Article originally appeared in
The context is the perennial shortage of donor organs, particularly for children. Over 7,000 adults and children are on waiting lists for organs in the UK,1 while in the U.S., over 2,000 children alone are waiting for organs.2 Last year, at least 42 infants were on the waiting list for a heart, an organ in rare supply because the donor must also be a child for the heart to fit. Yet, in the past two years, only eleven infants have become organ donors in the UK.
In early March, at the annual meeting of the British Transplantation Society, some National Health Service (NHS) transplant surgeons suggested a plan to alleviate the shortage: harvest organs from newborns who have no prospect of survival.3 One group in particular drew their interest: children with anencephaly, a disorder that can be identified at about the twelfth week of pregnancy. Anencephalic children are missing a major part of their brain and skull, and are said to have "no chance of survival," although such babies have been reported to live as long as one,4 two, or even three years.5 The surgeons further reasoned that since these babies could never experience consciousness, they would not suffer.
The proposal draws an ethical line by stating that, at least initially, no woman carrying an anencephalic baby would be approached until she had made a decision whether or not to terminate her pregnancy. If she continued, she would be "supported" in unspecified ways for the full nine months. At birth, the baby's body would be supported by a ventilator—contrary to current NHS protocols, which prohibit life-sustaining technology for anencephalic newborns. The baby's organs would be harvested once he was declared dead, but while his heartbeat and breathing were being maintained artificially, and before he met the legal and medical criteria for brain death.
Currently, few people, whether parents or hospital staff, are even aware that infants can be organ donors. The NHS proposal therefore specifies that training be given to NHS staff, including training on how to discuss such a sensitive issue with parents who are dealing with a devastating diagnosis. The few cases to date involving anencephalic infants as donors were initiated by request of the parents, who sought the comfort of knowing that their child's brief life would gain additional meaning from helping others. Yet, as will be seen, implementation of the transplant surgeons' proposal could easily cause "parental request" to morph into "NHS pressure."
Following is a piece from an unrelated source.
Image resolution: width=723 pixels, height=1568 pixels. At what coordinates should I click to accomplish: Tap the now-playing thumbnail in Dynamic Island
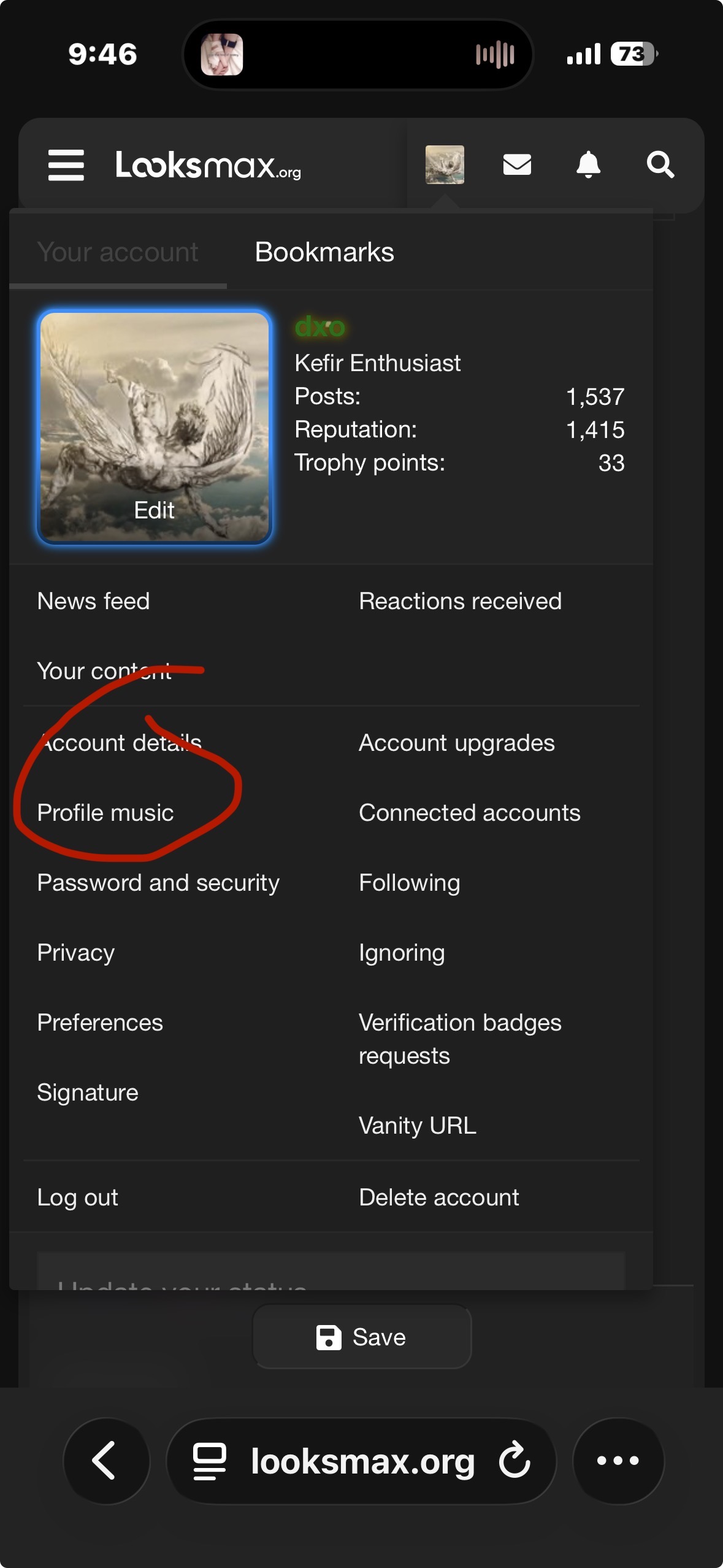click(222, 55)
Indeed, this proposal is not the first attempt to use anencephalic newborns as organ donors. As long ago as the late 1980s, a heart from an anencephalic infant known as "Baby Gabriel" was transplanted into a newborn boy. This raised serious ethical concerns, not least because anencephalic infants do not meet the legal criteria of brain death at the time their organs need to be removed and thus fail to meet a basic criterion of eligibility for organ donation. If transplant surgeons were to wait until brain death occurred in these babies, their organs will have deteriorated too much and become unusable.
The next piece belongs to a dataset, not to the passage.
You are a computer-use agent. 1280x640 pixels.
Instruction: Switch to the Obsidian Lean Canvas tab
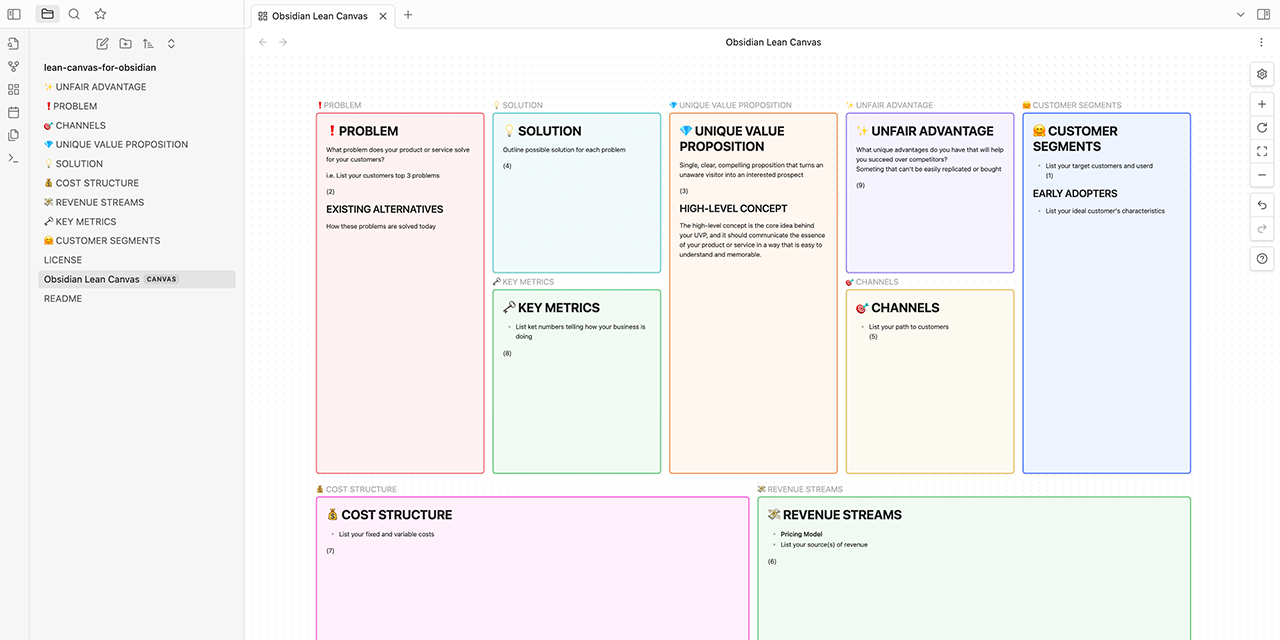click(320, 16)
The American Medical Association (AMA) Council on Ethical and Judicial Affairs dealt with this problem by recommending suspension of the "dead donor rule" if the parents consented and various safeguards were put in place. In sharp contrast, the policies of the Canadian Paediatric Society (1990, reaffirmed in 2005) and of the American Academy of Pediatrics (1992) stated that anencephalic infants were not appropriate organ donors, and held firm to the prevailing legal and medical criteria for brain death.6 The AMA changed course, and its current policy now also affirms the "dead donor rule," but it does allow mechanical support to keep the organs viable until death is declared.7
Merely Medical Resources?
From 1975 to 1999, the incidence of children being born with anencephaly dropped by 96 percent, for two primary reasons: (1) abortion, and (2) the use of folic acid supplements by pregnant women to prevent neural tube defects in developing babies.8 With regard to the first, the NHS proposal is counting on a radical change in women's behavior. For although about 4,000 babies with anencephaly are born in the US each year,9 in the UK, only about a dozen are born every year. The rest—at least 230 annually—are aborted. Yet British transplant surgeons anticipate that, under their proposal, at least 100 anencephalic babies annually will become organ donors. This means that all ten or twelve women who will carry their babies to term regardless would need to consent to donation, while another 90 or so women who would otherwise abort must be persuaded to carry their babies to term for transplant purposes.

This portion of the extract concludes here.